Canopy Growth’s business-to-consumer model began with online medical sales directly to consumers. Following legalization, the company introduced physical retail stores, wherever permissible, for the recreational market, including for the Tweed and Tokyo Smoke brands.

Net revenue for the segment was $20.2 million in Q3 FY 2021, comprising about 13% of the total. Net revenue grew by 32.7% compared to the year-ago quarter, making it the second fastest-growing source of revenue.

Medical: Canadian

Canopy Growth’s medical division is operated by its Spectrum Therapeutics brand. It produces and distributes a wide variety of cannabis products aimed at helping customers with pain, mood, and sleep conditions. Canadian medical net revenue grew 3.8% in Q3 FY 2021 to $13.9 million, comprising more than 9% of Canopy Growth’s total net revenue.

Medical: International

The Spectrum Therapeutics brand sells products in a number of other countries besides Canada. International medical net revenue rose 15.0% in Q3 FY 2021 to $21.5 million, comprising about 14% of total net revenue.


Canopy Growth’s “Other” sources of revenue include: sales of vaporizer devices through its Storz & Bickel brand; sports nutrition beverages, mixes, proteins, gum, and mints by the BioSteel brand; and revenue from beauty, skincare, wellness, and sleep products sold by the This Works brand. Other net revenue grew 60.9% in Q3 FY 2021 to $53.7 million, making it the company’s fastest-growing source of revenue. These other sources of revenue comprise about 35% of total net revenue.

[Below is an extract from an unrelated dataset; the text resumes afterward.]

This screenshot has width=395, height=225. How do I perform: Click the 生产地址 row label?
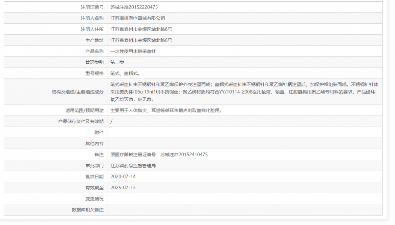point(95,40)
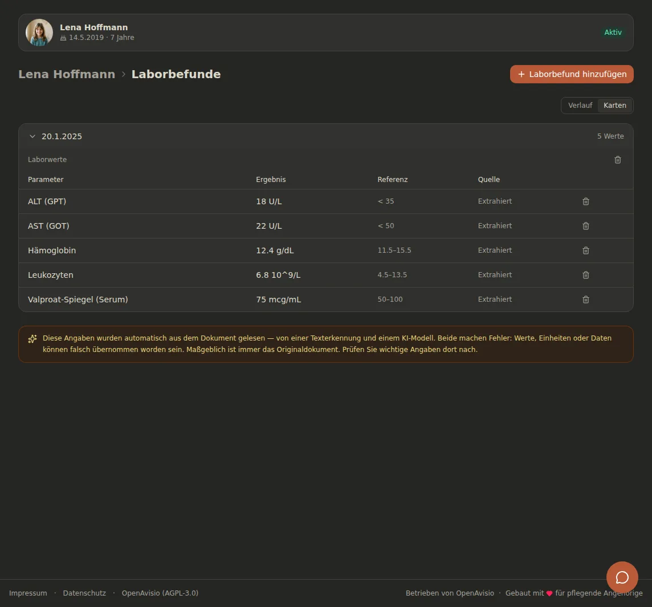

Canopy Growth’s Recent Developments

In December 2020, Canopy Growth announced a series of operational changes aimed at streamlining its Canadian operations and further improving its gross margins. The company ceased its operations in a number of locations across Canada and eliminated approximately 220 full-time positions. The company also sold production facilities in two separate locations in December 2020 and January 2021 for combined proceeds of $40.7 million.

In its Q3 FY 2021 earnings report released on February 9, 2021, Canopy Growth said that it opened 305 new retail stores across Canada.

On November 3, 2020, U.S. voters in New Jersey, Arizona, and Montana approved ballot measures to legalize recreational marijuana, and Mississippi voted to legalize medical marijuana use. South Dakota approved ballot measures to legalize both.

How Canopy Growth Reports Diversity & Inclusiveness

As part of our effort to improve the awareness of the importance of diversity in companies, we offer investors a glimpse into the transparency of Canopy Growth and its commitment to diversity, inclusiveness, and social responsibility. We examined the data Canopy Growth releases. It shows Canopy Growth does not disclose any data about the diversity of its board of directors, C-Suite, general management, and employees overall. It also shows Canopy Growth does not reveal the diversity of itself by race, gender, ability, veteran status, or LGBTQ+ identity.